→ WHAT THE TASK ASKS
Without dropping or altering a single word, give the listing again.

────────────────

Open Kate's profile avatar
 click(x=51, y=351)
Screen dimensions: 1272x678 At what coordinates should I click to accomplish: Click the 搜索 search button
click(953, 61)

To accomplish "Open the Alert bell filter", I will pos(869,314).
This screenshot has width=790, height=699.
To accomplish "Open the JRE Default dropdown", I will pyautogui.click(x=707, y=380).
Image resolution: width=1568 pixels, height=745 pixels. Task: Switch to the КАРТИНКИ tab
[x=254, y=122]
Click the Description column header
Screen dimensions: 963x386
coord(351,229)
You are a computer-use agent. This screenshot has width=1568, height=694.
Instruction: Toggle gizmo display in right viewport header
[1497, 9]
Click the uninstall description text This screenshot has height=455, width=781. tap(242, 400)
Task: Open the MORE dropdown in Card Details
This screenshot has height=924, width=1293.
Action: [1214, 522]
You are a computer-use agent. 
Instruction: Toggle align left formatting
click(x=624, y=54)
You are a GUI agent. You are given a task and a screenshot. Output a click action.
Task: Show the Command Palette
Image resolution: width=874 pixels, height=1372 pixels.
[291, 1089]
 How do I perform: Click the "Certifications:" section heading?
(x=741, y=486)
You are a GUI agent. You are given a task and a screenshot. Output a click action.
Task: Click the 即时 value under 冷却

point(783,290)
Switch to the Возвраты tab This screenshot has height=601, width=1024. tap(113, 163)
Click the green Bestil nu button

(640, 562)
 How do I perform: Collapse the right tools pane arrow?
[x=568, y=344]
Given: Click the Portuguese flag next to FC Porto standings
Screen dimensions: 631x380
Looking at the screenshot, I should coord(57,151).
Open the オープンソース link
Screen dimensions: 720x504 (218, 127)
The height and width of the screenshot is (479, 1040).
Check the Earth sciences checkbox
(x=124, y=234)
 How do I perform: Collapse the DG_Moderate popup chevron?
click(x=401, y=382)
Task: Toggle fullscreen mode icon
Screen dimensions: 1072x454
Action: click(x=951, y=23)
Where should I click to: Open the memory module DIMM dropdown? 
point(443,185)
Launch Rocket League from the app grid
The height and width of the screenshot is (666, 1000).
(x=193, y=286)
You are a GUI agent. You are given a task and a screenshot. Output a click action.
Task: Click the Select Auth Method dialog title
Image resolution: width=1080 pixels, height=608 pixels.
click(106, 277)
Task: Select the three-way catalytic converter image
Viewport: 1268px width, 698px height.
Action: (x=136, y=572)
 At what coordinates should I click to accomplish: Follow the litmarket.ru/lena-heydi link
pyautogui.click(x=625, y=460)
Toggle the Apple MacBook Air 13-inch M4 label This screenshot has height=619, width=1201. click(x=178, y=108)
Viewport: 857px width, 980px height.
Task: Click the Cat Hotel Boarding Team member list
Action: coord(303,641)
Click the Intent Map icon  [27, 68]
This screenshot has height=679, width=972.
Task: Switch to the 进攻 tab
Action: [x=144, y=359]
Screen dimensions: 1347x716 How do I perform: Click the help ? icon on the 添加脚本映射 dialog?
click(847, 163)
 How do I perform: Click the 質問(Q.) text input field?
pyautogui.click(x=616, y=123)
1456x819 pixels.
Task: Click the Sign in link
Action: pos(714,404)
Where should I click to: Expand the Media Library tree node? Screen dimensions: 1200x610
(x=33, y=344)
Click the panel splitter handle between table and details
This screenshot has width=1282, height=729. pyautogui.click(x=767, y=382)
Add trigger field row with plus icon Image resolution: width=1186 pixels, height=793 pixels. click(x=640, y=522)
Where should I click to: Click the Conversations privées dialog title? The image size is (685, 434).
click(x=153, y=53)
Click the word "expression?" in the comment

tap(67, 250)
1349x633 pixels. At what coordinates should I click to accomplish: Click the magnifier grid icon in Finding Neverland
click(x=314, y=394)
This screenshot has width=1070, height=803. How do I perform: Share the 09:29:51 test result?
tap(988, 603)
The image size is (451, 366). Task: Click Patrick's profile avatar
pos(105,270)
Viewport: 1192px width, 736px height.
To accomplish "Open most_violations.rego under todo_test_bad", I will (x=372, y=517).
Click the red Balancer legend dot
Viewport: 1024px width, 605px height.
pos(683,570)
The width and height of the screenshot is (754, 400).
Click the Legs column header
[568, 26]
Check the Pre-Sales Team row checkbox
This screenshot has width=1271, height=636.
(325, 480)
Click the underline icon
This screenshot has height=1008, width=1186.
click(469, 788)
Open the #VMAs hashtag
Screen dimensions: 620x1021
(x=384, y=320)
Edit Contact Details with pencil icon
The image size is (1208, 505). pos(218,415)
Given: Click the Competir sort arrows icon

────────────────

→ RESULT OF THE EXERCISE
Open Kate's profile avatar
 click(x=51, y=351)
Screen dimensions: 1272x678 At what coordinates should I click to accomplish: Click the 搜索 search button
click(953, 61)

To accomplish "Open the Alert bell filter", I will pos(869,314).
This screenshot has width=790, height=699.
To accomplish "Open the JRE Default dropdown", I will pyautogui.click(x=707, y=380).
Image resolution: width=1568 pixels, height=745 pixels. Task: Switch to the КАРТИНКИ tab
[x=254, y=122]
Click the Description column header
Screen dimensions: 963x386
coord(351,229)
You are a computer-use agent. This screenshot has width=1568, height=694.
Instruction: Toggle gizmo display in right viewport header
[1497, 9]
Click the uninstall description text This screenshot has height=455, width=781. tap(242, 400)
Task: Open the MORE dropdown in Card Details
This screenshot has height=924, width=1293.
Action: [1214, 522]
You are a computer-use agent. 
Instruction: Toggle align left formatting
click(x=624, y=54)
You are a GUI agent. You are given a task and a screenshot. Output a click action.
Task: Show the Command Palette
Image resolution: width=874 pixels, height=1372 pixels.
[291, 1089]
 How do I perform: Click the "Certifications:" section heading?
(x=741, y=486)
You are a GUI agent. You are given a task and a screenshot. Output a click action.
Task: Click the 即时 value under 冷却

point(783,290)
Switch to the Возвраты tab This screenshot has height=601, width=1024. tap(113, 163)
Click the green Bestil nu button

(640, 562)
 How do I perform: Collapse the right tools pane arrow?
[x=568, y=344]
Given: Click the Portuguese flag next to FC Porto standings
Screen dimensions: 631x380
Looking at the screenshot, I should coord(57,151).
Open the オープンソース link
Screen dimensions: 720x504 (218, 127)
The height and width of the screenshot is (479, 1040).
Check the Earth sciences checkbox
(x=124, y=234)
 How do I perform: Collapse the DG_Moderate popup chevron?
click(x=401, y=382)
Task: Toggle fullscreen mode icon
Screen dimensions: 1072x454
Action: click(x=951, y=23)
Where should I click to: Open the memory module DIMM dropdown? 
point(443,185)
Launch Rocket League from the app grid
The height and width of the screenshot is (666, 1000).
(x=193, y=286)
You are a GUI agent. You are given a task and a screenshot. Output a click action.
Task: Click the Select Auth Method dialog title
Image resolution: width=1080 pixels, height=608 pixels.
click(106, 277)
Task: Select the three-way catalytic converter image
Viewport: 1268px width, 698px height.
Action: (x=136, y=572)
 At what coordinates should I click to accomplish: Follow the litmarket.ru/lena-heydi link
pyautogui.click(x=625, y=460)
Toggle the Apple MacBook Air 13-inch M4 label This screenshot has height=619, width=1201. click(x=178, y=108)
Viewport: 857px width, 980px height.
Task: Click the Cat Hotel Boarding Team member list
Action: coord(303,641)
Click the Intent Map icon  [27, 68]
This screenshot has height=679, width=972.
Task: Switch to the 进攻 tab
Action: [x=144, y=359]
Screen dimensions: 1347x716 How do I perform: Click the help ? icon on the 添加脚本映射 dialog?
click(847, 163)
 How do I perform: Click the 質問(Q.) text input field?
pyautogui.click(x=616, y=123)
1456x819 pixels.
Task: Click the Sign in link
Action: pos(714,404)
Where should I click to: Expand the Media Library tree node? Screen dimensions: 1200x610
(x=33, y=344)
Click the panel splitter handle between table and details
This screenshot has width=1282, height=729. pyautogui.click(x=767, y=382)
Add trigger field row with plus icon Image resolution: width=1186 pixels, height=793 pixels. click(x=640, y=522)
Where should I click to: Click the Conversations privées dialog title? The image size is (685, 434).
click(x=153, y=53)
Click the word "expression?" in the comment

tap(67, 250)
1349x633 pixels. At what coordinates should I click to accomplish: Click the magnifier grid icon in Finding Neverland
click(x=314, y=394)
This screenshot has width=1070, height=803. How do I perform: Share the 09:29:51 test result?
tap(988, 603)
The image size is (451, 366). Task: Click Patrick's profile avatar
pos(105,270)
Viewport: 1192px width, 736px height.
To accomplish "Open most_violations.rego under todo_test_bad", I will (x=372, y=517).
Click the red Balancer legend dot
Viewport: 1024px width, 605px height.
pos(683,570)
The width and height of the screenshot is (754, 400).
Click the Legs column header
[568, 26]
Check the Pre-Sales Team row checkbox
This screenshot has width=1271, height=636.
(325, 480)
Click the underline icon
This screenshot has height=1008, width=1186.
click(469, 788)
Open the #VMAs hashtag
Screen dimensions: 620x1021
(x=384, y=320)
Edit Contact Details with pencil icon
The image size is (1208, 505). pos(218,415)
Given: Click the Competir sort arrows icon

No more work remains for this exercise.